(Text segment):

On September 30, Canada, the United States and Mexico agreed on a new agreement to govern trade among the three countries to replace the North American Free Trade Agreement (NAFTA). The new agreement, called the United States-Mexico-Canada Agreement (USMCA), is a comprehensive trade agreement that covers a wide range of industries.

This bulletin examines those provisions of the USMCA that relate to the communications industries including telecommunications, broadcasting and digital trade. Fasken has issued another bulletin that examines other aspects of this agreement. The USMCA: A First Look At Key Contentious Issues

Apart from the specific provisions related to Super Bowl commercials, shopping channels and the term of copyright protection, the USMCA will require no substantive changes to Canada’s existing regulatory regimes that apply to the communications industry.

Telecommunications

Chapter 18 of the USMCA deals with telecommunications. It applies to any measure affecting trade in telecommunications services, including:

  • any measure relating to access to and use of public telecommunications networks or services;
  • any measure relating to obligations of suppliers of public telecommunications services;
  • any other measure relating to public telecommunications networks or services; and
  • any measure relating to the supply of value-added services.

(Work to complete):
A. According to the bulletin on the USMCA, which chapter of the agreement deals with telecommunications?
B. Rewrite the passage of the bulletin on the USMCA that begins at the words "On September 30, Canada, the" and stops after "range of industries.", putting "broad" in place of "comprehensive".

[Collection entries]
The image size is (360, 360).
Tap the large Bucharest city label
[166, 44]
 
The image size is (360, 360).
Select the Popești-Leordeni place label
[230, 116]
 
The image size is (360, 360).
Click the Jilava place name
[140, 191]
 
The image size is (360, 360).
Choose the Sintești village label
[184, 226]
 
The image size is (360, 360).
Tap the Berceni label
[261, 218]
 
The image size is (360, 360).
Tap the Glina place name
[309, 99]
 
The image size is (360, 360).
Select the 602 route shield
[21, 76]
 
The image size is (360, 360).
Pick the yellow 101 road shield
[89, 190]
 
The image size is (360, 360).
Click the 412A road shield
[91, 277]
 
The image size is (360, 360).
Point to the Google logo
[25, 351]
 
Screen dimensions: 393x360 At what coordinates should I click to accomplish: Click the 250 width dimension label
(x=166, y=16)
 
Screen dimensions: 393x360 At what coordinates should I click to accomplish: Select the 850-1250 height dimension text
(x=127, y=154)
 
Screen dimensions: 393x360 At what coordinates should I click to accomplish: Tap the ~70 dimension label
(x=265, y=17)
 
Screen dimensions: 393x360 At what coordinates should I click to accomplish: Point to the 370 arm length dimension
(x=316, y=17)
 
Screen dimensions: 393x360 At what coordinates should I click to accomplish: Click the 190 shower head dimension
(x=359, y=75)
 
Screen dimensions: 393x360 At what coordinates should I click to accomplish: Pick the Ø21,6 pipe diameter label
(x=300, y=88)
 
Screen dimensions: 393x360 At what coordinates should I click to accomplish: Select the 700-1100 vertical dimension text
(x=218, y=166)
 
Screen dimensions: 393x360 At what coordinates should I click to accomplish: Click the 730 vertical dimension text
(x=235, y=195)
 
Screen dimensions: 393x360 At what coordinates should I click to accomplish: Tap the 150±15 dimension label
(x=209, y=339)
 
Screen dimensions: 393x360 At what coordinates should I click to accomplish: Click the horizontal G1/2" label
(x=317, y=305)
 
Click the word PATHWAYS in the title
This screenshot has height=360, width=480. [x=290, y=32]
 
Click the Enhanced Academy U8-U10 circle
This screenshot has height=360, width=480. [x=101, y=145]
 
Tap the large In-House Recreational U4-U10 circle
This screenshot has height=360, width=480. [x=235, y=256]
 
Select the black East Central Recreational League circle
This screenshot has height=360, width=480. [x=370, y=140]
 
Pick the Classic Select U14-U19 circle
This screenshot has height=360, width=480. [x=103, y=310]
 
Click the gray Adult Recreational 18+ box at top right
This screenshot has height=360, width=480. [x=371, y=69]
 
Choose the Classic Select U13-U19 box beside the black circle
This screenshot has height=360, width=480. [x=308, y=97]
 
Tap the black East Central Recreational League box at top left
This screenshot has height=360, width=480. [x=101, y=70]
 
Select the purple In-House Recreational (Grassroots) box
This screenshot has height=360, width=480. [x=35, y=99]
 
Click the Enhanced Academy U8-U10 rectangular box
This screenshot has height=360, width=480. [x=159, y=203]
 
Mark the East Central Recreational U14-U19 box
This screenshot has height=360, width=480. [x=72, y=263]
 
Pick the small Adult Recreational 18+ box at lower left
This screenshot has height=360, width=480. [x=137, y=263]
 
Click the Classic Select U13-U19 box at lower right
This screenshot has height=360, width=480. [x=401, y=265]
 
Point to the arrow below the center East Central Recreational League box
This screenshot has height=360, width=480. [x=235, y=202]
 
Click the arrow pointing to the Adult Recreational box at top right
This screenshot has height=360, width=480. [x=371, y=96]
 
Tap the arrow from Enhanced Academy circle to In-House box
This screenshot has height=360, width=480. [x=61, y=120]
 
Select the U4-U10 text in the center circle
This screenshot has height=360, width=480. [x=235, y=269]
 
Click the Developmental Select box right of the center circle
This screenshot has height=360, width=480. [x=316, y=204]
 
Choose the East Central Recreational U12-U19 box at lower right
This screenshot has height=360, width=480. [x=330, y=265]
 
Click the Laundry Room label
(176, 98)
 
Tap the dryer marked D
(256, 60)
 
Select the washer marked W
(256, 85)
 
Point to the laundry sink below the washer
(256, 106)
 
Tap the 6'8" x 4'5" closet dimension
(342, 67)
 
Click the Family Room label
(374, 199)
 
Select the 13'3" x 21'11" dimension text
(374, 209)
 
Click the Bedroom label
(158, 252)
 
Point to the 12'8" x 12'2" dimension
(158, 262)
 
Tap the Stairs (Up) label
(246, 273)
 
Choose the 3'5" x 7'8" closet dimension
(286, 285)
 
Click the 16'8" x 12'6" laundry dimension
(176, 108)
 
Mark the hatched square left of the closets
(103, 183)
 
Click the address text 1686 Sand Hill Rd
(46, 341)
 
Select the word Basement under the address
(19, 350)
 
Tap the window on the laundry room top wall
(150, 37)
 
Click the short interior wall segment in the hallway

(Solutions below):
A. Chapter 18

B.
On September 30, Canada, the United States and Mexico agreed on a new agreement to govern trade among the three countries to replace the North American Free Trade Agreement (NAFTA). The new agreement, called the United States-Mexico-Canada Agreement (USMCA), is a broad trade agreement that covers a wide range of industries.